The implications of the US Presidential elections left its mark on the price of gold during the previous week. Namely, as President elect Trump was noting in a presidential campaign a potential to end conflicts in the Middle East, so the markets relaxed sentiment in expectations of further escalation of the ongoing geopolitical tensions. In line with USD strengthening, the price of gold had its largest weekly drop in the last five months. The lowest weekly level reached was $2.646, while the price of gold is ending the week at $2.683. It was a 1,8% weekly decline.

The RSI just started its course toward the oversold market side. The index finished the week at the level of 48, leaving some space for a further drop in order for a clear oversold market side to be reached. Despite the decline, moving averages of 50 and 200 days are still moving as two parallel lines with an uptrend, without an indication of a potential cross in the near term.

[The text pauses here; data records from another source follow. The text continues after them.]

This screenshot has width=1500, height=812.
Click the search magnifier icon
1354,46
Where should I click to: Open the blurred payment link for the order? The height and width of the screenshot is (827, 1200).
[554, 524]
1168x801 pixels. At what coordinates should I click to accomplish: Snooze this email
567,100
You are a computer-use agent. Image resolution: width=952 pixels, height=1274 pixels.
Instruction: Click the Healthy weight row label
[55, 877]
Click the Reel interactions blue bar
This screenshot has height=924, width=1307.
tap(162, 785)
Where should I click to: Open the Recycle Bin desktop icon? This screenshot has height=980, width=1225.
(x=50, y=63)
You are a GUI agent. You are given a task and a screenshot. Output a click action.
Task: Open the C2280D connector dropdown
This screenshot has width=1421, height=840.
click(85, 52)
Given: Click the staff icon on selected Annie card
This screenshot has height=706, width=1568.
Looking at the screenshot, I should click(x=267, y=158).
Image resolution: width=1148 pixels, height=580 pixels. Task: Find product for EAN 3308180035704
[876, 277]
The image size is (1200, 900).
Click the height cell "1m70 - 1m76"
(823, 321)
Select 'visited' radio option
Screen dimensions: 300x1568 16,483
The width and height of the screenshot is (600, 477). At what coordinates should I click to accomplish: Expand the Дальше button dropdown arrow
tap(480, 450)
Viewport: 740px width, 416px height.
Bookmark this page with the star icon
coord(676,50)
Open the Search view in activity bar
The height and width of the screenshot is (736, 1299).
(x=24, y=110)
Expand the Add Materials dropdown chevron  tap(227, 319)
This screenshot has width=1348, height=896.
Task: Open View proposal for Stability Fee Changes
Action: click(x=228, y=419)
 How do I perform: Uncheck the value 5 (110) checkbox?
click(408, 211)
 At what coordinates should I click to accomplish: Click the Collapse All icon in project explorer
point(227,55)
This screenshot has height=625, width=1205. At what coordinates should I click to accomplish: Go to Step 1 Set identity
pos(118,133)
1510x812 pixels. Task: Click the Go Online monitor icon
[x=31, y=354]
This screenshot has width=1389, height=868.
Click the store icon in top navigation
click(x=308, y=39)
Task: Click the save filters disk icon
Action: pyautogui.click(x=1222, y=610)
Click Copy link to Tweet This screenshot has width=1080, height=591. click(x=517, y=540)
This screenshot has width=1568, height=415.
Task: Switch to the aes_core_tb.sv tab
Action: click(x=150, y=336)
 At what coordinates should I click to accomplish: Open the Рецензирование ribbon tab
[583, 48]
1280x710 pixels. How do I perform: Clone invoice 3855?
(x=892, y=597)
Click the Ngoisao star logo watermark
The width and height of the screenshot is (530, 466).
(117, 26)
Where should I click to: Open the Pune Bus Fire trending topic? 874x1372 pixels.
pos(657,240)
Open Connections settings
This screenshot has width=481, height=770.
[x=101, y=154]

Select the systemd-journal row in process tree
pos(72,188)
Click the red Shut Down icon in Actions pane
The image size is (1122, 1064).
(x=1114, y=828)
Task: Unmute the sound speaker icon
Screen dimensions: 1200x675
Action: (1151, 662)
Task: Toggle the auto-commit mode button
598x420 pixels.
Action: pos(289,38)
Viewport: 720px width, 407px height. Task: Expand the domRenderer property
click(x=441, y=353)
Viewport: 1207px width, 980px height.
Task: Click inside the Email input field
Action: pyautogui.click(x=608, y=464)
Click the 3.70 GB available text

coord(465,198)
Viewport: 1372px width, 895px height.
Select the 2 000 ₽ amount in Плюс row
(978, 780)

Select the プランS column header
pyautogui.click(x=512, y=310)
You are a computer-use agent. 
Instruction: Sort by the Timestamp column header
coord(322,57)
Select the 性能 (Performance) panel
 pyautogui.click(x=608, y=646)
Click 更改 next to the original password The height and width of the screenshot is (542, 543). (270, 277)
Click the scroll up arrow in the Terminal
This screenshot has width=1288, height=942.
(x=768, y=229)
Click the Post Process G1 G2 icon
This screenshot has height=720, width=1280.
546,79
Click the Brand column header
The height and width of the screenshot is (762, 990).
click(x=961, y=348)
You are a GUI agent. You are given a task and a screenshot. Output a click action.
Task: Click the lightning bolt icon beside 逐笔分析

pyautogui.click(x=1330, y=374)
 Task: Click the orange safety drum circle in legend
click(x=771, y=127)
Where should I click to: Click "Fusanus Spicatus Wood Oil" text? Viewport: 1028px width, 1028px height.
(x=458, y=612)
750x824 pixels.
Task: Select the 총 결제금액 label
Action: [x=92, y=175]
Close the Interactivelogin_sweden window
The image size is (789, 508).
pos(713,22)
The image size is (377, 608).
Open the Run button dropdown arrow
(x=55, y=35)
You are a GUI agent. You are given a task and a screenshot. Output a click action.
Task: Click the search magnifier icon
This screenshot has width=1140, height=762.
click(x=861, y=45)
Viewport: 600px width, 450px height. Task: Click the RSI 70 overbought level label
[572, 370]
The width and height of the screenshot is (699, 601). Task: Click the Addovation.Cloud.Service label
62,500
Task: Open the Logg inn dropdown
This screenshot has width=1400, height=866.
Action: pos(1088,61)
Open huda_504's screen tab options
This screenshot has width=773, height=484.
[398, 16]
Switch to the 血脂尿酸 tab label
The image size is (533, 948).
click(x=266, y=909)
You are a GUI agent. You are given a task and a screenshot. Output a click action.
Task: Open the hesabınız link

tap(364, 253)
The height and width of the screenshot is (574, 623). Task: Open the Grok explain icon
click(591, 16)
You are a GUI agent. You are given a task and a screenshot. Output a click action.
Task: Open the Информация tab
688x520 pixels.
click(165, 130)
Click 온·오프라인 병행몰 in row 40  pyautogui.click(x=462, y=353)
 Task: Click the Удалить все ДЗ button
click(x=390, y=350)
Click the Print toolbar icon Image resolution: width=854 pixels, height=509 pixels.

Markets will spend the week ahead digesting both US Presidential elections and Feds rate cut and macroeconomic overview. In this sense, some further relaxation for the price of gold is quite possible. Considering that during the previous time, the price of gold had a strong uptrend, there should not be expected some stronger move to the downside. The level of $2.650 might be tested, with some modest potential for the level of $2,6K. On the opposite side, there is some probability for the level of $2,7K, but with lower probability.